BRIEF:
Retype the items below exactly as they appear, covering only the stretch from the line containing "This screenshot has width=1259, height=562." through the line containing "click(x=11, y=119)".

SUPPLIED INFORMATION:
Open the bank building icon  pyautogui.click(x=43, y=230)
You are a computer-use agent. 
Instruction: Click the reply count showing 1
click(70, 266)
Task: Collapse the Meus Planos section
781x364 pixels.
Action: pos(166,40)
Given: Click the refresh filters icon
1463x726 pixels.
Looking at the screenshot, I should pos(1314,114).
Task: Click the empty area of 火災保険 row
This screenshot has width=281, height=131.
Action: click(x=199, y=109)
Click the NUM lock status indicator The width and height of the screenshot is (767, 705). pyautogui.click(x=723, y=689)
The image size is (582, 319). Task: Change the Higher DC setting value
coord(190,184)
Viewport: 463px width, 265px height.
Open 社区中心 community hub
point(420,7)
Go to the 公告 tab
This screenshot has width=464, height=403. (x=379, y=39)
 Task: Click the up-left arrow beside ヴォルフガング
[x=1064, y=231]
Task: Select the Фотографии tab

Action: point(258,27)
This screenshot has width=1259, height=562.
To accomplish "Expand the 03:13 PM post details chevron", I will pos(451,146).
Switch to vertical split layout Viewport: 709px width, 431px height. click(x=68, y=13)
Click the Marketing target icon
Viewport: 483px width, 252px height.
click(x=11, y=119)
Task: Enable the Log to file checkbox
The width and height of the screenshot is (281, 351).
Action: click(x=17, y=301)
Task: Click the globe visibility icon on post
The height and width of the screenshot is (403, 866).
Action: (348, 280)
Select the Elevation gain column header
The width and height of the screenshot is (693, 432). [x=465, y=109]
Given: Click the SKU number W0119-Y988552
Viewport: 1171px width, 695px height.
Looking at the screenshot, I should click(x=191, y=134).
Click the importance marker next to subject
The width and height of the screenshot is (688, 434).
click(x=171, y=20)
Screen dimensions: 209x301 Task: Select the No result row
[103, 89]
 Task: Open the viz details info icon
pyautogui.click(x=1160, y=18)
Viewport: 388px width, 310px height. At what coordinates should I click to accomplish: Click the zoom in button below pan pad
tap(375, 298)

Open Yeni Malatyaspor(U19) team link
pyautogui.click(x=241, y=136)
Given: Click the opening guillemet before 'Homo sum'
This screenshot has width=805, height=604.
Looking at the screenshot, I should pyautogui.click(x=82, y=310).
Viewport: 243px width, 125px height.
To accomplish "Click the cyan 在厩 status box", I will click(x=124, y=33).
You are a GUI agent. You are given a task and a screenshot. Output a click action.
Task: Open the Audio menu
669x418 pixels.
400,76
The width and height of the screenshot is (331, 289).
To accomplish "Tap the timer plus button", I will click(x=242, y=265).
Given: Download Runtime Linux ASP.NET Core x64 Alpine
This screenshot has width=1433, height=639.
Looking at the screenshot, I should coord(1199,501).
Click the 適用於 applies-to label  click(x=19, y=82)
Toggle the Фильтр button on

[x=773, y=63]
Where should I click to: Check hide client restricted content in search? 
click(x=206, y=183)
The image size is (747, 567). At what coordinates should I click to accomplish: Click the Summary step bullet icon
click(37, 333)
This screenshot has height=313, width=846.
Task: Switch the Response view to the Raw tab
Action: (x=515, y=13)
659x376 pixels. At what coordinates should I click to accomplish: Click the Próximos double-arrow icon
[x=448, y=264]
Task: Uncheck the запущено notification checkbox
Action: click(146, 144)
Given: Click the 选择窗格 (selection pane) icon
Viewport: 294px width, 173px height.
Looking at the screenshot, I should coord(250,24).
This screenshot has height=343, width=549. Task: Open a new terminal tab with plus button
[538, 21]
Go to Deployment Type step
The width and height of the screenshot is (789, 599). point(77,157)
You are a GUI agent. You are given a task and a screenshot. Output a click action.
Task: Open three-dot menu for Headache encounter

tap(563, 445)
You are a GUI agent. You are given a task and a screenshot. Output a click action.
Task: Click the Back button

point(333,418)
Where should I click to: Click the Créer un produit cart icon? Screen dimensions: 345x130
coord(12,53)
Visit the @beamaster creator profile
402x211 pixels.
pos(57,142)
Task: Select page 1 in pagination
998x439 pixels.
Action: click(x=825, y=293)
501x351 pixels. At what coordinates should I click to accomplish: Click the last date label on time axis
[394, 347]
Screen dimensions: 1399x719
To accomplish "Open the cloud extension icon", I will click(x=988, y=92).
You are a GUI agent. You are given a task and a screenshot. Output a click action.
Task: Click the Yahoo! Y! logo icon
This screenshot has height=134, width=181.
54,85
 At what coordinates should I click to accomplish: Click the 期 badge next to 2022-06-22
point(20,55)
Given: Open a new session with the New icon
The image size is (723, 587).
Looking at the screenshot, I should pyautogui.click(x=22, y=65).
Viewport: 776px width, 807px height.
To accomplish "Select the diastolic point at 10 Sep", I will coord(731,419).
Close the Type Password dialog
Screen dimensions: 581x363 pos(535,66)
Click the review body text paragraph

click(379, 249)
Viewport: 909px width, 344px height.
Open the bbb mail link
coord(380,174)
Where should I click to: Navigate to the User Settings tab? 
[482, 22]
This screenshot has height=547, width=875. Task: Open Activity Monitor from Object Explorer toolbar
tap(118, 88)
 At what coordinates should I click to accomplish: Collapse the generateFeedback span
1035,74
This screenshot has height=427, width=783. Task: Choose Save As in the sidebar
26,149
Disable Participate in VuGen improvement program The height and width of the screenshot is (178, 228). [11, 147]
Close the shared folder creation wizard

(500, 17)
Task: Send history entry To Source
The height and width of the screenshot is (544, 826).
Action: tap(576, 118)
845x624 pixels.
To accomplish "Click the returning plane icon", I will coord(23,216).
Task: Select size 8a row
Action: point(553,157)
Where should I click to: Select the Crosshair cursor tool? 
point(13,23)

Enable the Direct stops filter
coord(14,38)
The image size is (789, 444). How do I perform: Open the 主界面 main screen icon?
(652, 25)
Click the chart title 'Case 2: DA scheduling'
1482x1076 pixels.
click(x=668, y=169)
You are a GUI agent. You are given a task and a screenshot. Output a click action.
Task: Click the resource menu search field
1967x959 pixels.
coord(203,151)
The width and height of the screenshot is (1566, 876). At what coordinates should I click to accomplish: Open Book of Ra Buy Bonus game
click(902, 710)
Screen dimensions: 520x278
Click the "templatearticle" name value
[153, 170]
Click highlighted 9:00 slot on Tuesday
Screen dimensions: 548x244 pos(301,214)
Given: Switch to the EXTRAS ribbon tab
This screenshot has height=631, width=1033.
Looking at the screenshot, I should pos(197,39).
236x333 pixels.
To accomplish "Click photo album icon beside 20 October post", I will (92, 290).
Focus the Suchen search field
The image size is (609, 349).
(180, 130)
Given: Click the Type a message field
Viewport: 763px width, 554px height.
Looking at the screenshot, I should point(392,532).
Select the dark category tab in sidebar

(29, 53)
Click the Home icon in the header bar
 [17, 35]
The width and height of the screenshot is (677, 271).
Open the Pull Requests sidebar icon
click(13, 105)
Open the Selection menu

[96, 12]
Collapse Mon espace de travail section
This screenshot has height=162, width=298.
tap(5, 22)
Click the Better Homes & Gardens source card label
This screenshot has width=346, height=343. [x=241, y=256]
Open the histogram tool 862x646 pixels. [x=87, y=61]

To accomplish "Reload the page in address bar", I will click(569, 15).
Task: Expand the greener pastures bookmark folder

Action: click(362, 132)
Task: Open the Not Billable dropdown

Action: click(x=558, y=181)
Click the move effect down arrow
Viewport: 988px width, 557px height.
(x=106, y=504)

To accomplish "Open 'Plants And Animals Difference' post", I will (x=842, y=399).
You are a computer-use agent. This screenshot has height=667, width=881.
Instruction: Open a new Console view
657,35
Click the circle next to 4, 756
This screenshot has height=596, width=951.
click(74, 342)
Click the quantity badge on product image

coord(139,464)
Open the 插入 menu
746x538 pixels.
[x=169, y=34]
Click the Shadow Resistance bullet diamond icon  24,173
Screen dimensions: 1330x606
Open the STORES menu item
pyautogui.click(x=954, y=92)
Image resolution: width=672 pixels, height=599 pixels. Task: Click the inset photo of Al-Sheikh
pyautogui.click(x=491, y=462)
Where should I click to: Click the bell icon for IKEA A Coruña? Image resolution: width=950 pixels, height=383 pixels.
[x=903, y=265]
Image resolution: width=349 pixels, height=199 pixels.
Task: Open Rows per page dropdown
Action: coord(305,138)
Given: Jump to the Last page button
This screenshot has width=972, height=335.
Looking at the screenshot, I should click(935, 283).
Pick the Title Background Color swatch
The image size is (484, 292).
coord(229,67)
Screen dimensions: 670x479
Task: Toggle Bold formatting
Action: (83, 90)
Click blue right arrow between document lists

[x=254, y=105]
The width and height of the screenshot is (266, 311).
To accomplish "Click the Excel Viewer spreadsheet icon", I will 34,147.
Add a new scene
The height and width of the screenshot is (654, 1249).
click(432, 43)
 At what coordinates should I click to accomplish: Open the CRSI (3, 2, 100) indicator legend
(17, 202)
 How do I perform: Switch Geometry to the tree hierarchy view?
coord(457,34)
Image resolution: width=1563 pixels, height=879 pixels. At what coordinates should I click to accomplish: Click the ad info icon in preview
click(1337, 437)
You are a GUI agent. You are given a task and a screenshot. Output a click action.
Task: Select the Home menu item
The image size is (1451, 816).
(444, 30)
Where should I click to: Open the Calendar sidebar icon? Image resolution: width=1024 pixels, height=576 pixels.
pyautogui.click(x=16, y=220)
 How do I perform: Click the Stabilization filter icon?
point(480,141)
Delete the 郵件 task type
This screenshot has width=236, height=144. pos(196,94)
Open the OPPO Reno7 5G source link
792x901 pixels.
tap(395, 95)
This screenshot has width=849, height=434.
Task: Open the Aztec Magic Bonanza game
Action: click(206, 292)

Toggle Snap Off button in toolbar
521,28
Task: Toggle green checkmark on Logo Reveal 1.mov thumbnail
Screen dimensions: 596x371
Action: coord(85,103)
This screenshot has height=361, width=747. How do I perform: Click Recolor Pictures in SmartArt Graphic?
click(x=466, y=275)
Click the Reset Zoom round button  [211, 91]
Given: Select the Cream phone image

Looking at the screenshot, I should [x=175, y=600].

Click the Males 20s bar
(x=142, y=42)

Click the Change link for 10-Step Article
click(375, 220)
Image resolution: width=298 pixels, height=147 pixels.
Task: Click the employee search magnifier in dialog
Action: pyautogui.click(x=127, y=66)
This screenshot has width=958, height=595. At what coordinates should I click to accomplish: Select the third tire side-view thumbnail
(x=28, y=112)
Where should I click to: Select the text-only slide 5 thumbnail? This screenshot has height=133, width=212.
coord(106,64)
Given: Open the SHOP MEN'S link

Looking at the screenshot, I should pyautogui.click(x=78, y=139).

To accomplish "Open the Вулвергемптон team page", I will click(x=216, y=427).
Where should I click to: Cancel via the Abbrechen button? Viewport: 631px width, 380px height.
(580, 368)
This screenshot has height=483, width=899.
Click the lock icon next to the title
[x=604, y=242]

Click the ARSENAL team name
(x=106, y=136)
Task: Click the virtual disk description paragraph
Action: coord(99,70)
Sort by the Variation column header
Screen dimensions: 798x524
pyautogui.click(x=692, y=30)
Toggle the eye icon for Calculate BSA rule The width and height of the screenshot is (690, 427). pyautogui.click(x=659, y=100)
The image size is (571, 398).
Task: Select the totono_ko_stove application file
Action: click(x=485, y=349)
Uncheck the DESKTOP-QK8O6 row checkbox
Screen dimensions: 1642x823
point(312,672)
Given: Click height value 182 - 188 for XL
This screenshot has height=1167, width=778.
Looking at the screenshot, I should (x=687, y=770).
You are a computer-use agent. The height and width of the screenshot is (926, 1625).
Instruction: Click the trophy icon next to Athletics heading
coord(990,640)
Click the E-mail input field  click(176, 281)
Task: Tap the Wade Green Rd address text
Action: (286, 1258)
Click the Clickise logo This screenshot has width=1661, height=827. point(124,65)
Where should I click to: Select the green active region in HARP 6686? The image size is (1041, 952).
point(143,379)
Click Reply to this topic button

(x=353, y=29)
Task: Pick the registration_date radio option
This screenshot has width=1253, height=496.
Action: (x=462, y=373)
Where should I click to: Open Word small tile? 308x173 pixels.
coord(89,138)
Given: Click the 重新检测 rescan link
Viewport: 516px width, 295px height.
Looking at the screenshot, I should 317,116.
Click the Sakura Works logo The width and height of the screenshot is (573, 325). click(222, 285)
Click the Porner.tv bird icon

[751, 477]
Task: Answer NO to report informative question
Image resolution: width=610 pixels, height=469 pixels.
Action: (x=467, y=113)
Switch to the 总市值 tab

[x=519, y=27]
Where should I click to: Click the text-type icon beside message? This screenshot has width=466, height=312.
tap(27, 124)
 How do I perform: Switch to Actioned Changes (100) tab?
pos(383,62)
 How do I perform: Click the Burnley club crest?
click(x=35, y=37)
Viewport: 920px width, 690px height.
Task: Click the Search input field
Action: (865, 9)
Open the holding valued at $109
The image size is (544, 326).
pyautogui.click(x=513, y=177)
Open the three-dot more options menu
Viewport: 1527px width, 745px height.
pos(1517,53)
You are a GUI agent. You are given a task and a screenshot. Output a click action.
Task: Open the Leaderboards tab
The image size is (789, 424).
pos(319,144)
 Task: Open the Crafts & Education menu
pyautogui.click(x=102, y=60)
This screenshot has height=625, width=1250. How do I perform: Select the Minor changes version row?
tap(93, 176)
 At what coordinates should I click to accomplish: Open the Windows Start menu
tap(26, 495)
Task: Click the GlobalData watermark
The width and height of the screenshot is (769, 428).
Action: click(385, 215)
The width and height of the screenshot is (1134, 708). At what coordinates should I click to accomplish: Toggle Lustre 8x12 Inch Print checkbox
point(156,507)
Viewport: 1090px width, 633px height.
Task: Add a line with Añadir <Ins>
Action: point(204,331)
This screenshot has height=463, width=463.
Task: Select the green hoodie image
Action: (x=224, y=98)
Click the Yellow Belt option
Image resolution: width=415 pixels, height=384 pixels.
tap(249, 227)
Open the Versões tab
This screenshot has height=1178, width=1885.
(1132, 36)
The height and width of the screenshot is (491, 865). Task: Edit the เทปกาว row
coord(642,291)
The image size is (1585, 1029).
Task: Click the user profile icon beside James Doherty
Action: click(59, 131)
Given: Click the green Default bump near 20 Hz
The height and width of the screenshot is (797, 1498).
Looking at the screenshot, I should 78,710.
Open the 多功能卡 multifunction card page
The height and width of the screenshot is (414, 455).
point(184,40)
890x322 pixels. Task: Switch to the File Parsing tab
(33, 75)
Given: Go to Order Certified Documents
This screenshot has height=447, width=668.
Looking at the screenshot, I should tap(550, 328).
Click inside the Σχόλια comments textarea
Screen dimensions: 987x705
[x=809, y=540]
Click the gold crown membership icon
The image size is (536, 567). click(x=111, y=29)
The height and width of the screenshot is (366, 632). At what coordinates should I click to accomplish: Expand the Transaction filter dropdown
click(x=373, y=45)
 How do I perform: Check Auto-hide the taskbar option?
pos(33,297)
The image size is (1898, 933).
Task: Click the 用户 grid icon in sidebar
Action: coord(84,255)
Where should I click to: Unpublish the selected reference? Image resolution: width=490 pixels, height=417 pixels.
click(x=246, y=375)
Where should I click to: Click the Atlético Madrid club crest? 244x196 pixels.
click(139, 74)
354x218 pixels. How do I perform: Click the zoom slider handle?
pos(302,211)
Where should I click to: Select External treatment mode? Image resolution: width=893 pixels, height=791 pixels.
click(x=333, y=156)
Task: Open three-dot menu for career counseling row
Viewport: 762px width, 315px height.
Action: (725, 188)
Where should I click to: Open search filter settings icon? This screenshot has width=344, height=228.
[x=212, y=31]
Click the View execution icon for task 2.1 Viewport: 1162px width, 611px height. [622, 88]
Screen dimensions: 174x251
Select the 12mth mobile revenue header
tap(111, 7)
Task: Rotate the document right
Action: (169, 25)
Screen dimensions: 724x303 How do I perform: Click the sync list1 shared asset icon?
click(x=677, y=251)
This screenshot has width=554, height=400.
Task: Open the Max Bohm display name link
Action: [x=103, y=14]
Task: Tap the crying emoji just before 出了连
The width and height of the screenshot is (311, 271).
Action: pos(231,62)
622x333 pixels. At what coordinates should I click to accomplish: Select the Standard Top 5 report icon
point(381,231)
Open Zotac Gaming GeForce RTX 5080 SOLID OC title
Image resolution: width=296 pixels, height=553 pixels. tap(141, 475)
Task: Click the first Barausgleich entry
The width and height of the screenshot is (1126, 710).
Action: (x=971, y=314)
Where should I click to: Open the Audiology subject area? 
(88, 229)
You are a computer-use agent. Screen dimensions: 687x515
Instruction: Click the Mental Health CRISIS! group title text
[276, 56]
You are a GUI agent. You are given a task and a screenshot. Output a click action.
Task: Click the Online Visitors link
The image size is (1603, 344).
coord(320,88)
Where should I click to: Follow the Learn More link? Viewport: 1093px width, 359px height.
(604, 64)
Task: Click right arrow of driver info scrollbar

THE ANSWER:
This screenshot has width=1259, height=562.
To accomplish "Expand the 03:13 PM post details chevron", I will pos(451,146).
Switch to vertical split layout Viewport: 709px width, 431px height. click(x=68, y=13)
Click the Marketing target icon
Viewport: 483px width, 252px height.
click(x=11, y=119)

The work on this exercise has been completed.